Les notables de la FNSEA font donc tout, dans les coulisses du ministère, les commissions officielles et les conseils d’administration des établissements, pour éviter soigneusement que les programmes creusent des thèmes comme l’environnement, la culture biologique, le bien-être dans le travail, bref d’autres modèles de développement que le capitalisme.
Finalement, les lobbies du monde agricole et de l’industrie agro-alimentaire finissent par s’imposer d’un bout à l’autre de la chaîne de l’enseignement agricole, de la Commission européenne au conseil d’administration des lycées publics, en passant par le gouvernement, le ministère de l’Agriculture et les conseils régionaux.
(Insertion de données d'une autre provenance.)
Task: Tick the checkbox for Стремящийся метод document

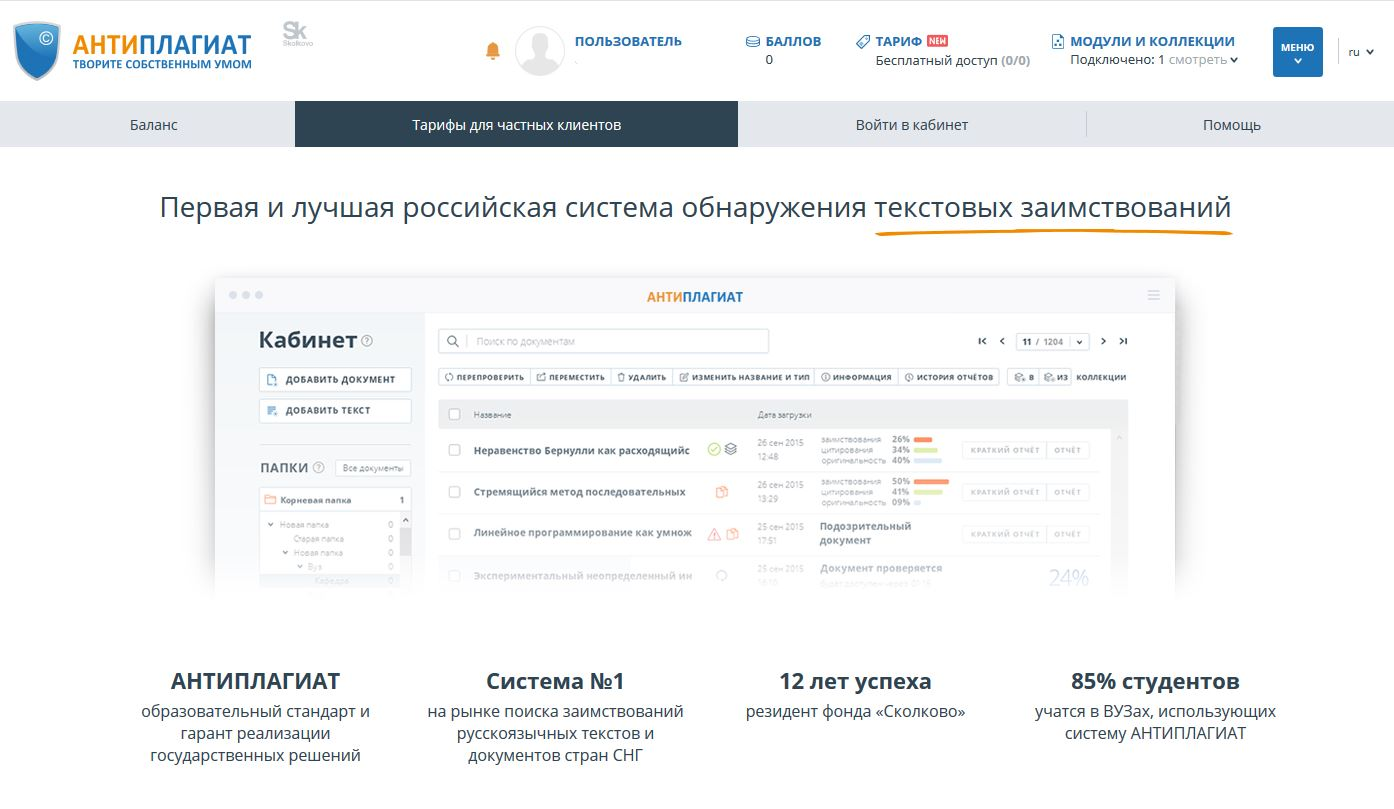Action: (454, 492)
Leur souci est de commencer par former les esprits. Dès le lycée ou le centre de formation, il s’agit de préparer (par l’alternance ou l’apprentissage, de préférence) les salariés agricoles dociles de demain et de redoutables chefs d’exploitation.
Face à la destruction programmée des établissements publics, toute concession aboutit à fournir de nouveaux arguments pour pousser plus loin les restrictions. La recette est connue et les personnels, isolés dans de petites structures et mis en concurrence au sein des établissements, perçoivent parfaitement qu’ils sont pris au piège dans des enjeux qui vont bien au-delà de l’enseignement agricole. Toute réponse « négociée » est un leurre face à des choix politiques qui poursuivent leur logique capitaliste, cléricale et libérale.
Au contraire, la voie pour le droit des jeunes à une véritable formation, la défense des statuts, la laïcité, les postes… passe par la lutte, par l’indépendance des organisations syndicales et la fin de la cogestion, par l’union organique avec les autres travailleurs de l’enseignement, par l’alliance avec les travailleurs salariés de l’agriculture et de l’industrie agro-alimentaire.